Now, I do want to say that my family is in the midst of the middle school transition. Lots of parents have shrugged this off when I mentioned it- stating that it's no big deal. I'll tell you right now it sure feels like a big deal. Bigger than Kindergarten. When I read stories of what goes on in middle school among middle schoolers now, I am terrified. And truthfully, coming from a small Christian school where I was a goodie-goodie- I can't relate. The stories of sex, porn, drugs, alcohol, bullying and suicide alone send me into the fetal prayer position. What if he's bullied and doesn't tell me? What if he sees stuff he shouldn't and doesn't ask? What if he falls into the wrong crowd? What if all we've tried to teach him doesn't stick? What if he doesn't feel loved? It makes my heart hurt.
I've not worried too much about my Mason with things like this in the past, and truthfully, I'm trusting God that I won't need to now. I'm doing all the stuff they say to do- keep communication open, pray, pray, pray; stay informed. And it's not that I don't think he's ready. I know he is. I know in some states they start middle school in 7th grade instead of 6th, but because of what I've read recently, I've realized I am SO thankful my son is moving into middle school at the 6th grade level at church too. There are questions and situations that he will face that will take more than a parent can give, and for that I am thankful, thankful, thankful to have the reinforcement of my church, and hopefully- some new much prayed for godly, positive influences in his life.
Coen is struggling too a little, I think. He is holding my hand a lot, and didn't play with friends on the playground at Popsicles with the Principal- he just stuck close to me. Mason was at the middle school doing the middle school stuff and I could tell it was really hitting home for him that he will be solo too. If all goes the way it should, they will never walk the same halls of the same school at the same time again. Which will be tough for these two peas in a pod- at least the little one.
I've posted pictures on Facebook of Mason and his new violin, and walking the yellow locker lined halls, and I think people think that is what's freaking me out. That's not it. Well, maybe a little (when I think about him scrambling from class to class with only 4 minutes, forgetting notebooks, losing cell phones, getting said cell phone confiscated for the year, not writing down home work, being late for class, or worse- going to the wrong class, dressing out for PE and being uncomfortable, well, there's just a few things)... but the truth is, that stuff is really exciting. A chance for him to grow up, and learn and be responsible. Which also brings a tear because I feel like I'm at a precipice where I'm grasping to hold on to the little boy I love, and he's just not going to be that - on the outside at least, anymore.

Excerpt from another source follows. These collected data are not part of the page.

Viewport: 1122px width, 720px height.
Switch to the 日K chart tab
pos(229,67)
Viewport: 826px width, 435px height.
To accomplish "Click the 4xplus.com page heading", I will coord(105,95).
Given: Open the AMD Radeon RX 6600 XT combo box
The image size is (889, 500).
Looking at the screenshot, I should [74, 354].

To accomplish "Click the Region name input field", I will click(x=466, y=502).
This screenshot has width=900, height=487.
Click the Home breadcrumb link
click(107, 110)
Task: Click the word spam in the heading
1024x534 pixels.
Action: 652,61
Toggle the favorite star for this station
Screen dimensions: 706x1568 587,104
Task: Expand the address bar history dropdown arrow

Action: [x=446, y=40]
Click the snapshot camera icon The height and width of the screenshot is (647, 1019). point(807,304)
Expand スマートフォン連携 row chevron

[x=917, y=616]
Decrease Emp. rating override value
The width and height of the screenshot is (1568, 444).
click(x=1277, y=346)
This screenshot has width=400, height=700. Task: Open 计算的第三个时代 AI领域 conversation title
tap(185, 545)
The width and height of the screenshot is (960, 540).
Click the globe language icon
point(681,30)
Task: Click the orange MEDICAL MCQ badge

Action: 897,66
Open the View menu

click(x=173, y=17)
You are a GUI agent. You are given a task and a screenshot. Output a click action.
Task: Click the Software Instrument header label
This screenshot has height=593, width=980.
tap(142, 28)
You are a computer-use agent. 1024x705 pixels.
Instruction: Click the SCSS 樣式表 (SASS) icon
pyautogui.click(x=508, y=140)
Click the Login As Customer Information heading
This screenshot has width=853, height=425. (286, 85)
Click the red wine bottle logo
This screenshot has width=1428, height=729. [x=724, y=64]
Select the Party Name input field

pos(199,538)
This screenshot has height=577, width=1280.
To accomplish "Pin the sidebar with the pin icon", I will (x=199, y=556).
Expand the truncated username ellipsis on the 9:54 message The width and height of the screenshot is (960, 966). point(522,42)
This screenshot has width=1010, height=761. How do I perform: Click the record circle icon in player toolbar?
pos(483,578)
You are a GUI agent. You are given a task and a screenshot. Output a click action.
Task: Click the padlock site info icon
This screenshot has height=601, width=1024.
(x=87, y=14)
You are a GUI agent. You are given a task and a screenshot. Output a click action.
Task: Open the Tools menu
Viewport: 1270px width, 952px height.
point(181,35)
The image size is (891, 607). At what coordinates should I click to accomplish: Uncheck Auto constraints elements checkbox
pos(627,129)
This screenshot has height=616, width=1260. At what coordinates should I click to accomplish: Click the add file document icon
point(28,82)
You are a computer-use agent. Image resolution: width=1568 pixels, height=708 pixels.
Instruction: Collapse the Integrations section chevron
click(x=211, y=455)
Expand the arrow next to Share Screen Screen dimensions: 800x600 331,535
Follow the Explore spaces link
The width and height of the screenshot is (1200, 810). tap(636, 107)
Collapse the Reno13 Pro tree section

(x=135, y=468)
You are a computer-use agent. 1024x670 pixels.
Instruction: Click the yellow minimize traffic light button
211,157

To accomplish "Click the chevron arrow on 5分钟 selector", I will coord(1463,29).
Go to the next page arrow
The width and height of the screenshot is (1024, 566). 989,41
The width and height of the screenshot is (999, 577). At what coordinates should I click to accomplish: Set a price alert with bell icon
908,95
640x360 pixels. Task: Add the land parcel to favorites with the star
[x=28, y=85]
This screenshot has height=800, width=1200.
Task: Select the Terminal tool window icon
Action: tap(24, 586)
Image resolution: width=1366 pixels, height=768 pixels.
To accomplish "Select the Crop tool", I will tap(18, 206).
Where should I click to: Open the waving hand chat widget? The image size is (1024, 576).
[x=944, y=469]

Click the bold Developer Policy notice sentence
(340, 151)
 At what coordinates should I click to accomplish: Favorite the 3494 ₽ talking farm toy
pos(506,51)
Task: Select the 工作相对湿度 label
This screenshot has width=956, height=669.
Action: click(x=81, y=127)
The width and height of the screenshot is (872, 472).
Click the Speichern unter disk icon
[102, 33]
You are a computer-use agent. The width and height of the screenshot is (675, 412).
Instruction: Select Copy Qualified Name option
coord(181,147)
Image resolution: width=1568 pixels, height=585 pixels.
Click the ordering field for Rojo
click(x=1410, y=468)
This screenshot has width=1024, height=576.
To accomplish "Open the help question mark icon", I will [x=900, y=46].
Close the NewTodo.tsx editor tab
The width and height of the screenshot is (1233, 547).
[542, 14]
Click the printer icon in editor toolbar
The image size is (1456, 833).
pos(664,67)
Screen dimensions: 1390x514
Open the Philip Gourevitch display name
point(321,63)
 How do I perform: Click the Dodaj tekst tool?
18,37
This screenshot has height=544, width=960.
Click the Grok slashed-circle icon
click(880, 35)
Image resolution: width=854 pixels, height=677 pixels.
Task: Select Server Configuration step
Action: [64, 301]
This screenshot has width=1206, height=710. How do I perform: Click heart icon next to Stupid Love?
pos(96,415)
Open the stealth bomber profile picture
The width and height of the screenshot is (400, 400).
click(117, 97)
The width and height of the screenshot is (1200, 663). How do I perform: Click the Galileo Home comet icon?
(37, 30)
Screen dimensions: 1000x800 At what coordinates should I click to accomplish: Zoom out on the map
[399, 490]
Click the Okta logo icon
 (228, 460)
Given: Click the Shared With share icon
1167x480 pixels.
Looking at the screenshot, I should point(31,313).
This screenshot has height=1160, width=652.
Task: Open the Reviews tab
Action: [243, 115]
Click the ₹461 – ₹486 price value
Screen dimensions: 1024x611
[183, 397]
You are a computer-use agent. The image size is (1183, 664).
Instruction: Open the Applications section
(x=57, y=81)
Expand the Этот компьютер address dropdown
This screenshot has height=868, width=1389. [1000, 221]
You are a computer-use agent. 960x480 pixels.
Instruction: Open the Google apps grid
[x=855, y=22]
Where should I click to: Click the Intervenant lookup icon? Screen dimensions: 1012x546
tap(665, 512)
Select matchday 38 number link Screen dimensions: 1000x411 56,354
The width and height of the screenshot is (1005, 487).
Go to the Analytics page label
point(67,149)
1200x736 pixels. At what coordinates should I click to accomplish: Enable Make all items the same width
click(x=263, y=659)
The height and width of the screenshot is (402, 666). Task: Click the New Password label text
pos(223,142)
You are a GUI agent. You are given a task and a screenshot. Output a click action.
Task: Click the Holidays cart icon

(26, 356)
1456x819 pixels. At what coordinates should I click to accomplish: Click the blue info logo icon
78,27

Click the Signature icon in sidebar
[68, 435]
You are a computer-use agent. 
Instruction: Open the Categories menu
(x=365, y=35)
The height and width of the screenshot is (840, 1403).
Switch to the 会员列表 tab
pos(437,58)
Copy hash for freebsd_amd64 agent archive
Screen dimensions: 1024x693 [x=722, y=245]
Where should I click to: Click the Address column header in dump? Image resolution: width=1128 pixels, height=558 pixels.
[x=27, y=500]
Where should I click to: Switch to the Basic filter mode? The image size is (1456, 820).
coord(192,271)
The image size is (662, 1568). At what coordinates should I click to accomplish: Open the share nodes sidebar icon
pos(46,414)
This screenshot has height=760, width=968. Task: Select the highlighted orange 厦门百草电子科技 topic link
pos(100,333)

We're practicing combination locks, the route to classes, going over all the things we can prep him for on the halls of the middle school. Once he has middle school down, high school will be a breeze. And then college, and then life...
So yes, I'm freaking a little. And hoping and praying that all that we've taught and loved and prayed will stick and continue to stick. I covet your prayers for all of us, as Mason gets on this brand new ride.
Time goes by so fast!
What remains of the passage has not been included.